What this exercise asks
- a) Translate this sentence from the Black Hills silver boom passage into Spanish: "One was built sturdily from whole logs trimmed and squared."
- b) Retype everything in the Black Hills silver boom passage from "A rusty wheel" down to "this one away?".
═══ Reading passage ═══
A rusty wheel lay idle in the crusher building, exposed to the elements. A few crumbling cabins nearby flapped pieces of tar paper in the breeze. Near one of the homes we kicked an old shoe and stopped to examine it more minutely. It was small, but not a child’s shoe because it was too graceful for a child’s boot. Buttons closed the side, ankle high, and the black of the cloth shoe top and leather lower portion was faded to a rusty gray. It must have been a woman’s shoe. What woman wore it? What miner’s wife had new shoes and tossed this one away?
Down the hill and around a couple of corners were more sections of the biggest silver boom in the Black Hills. In one protected valley several cabins were in fairly good state of repair. One was built sturdily from whole logs trimmed and squared. Others collapsed in the eaves, windowless, doors swinging from broken hinges or no doors at all. These cabins looked new compared to the ones farther down the road where the wind and the snow had more of a sweep. We found a cabin there that had fallen in a heap in the middle of itself, a beautiful hideaway for chipmunks. Not too far from the heap was a shed still standing upright to protect the remains of an old blacksmith forge. The bellows were rotten and useless, but parts of them showed what they had been.
═══ Data ═══
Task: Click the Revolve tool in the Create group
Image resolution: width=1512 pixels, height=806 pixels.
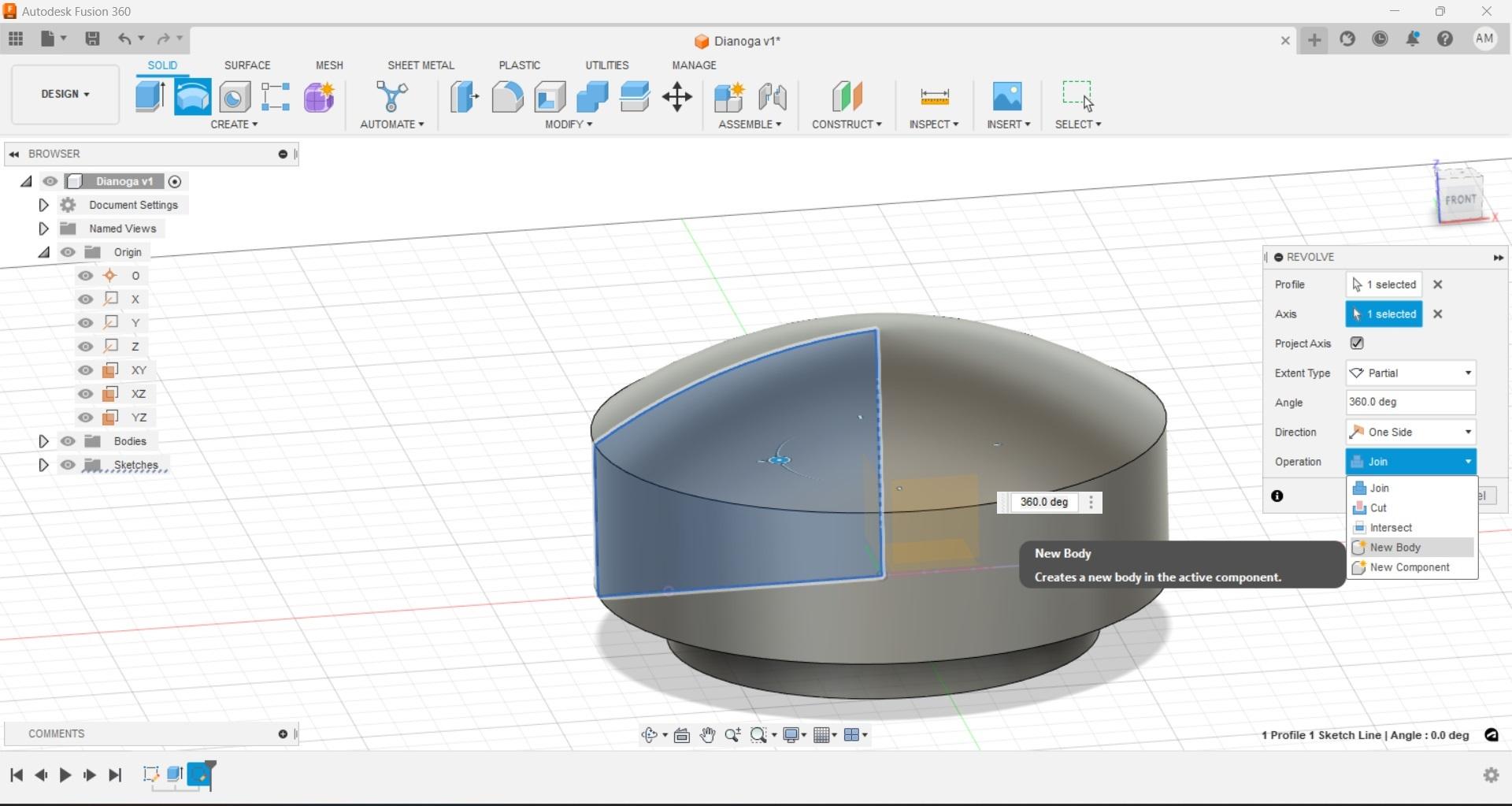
═══
Results for each task
- a) Una estaba construida sólidamente con troncos enteros recortados y escuadrados.

- b)
A rusty wheel lay idle in the crusher building, exposed to the elements. A few crumbling cabins nearby flapped pieces of tar paper in the breeze. Near one of the homes we kicked an old shoe and stopped to examine it more minutely. It was small, but not a child’s shoe because it was too graceful for a child’s boot. Buttons closed the side, ankle high, and the black of the cloth shoe top and leather lower portion was faded to a rusty gray. It must have been a woman’s shoe. What woman wore it? What miner’s wife had new shoes and tossed this one away?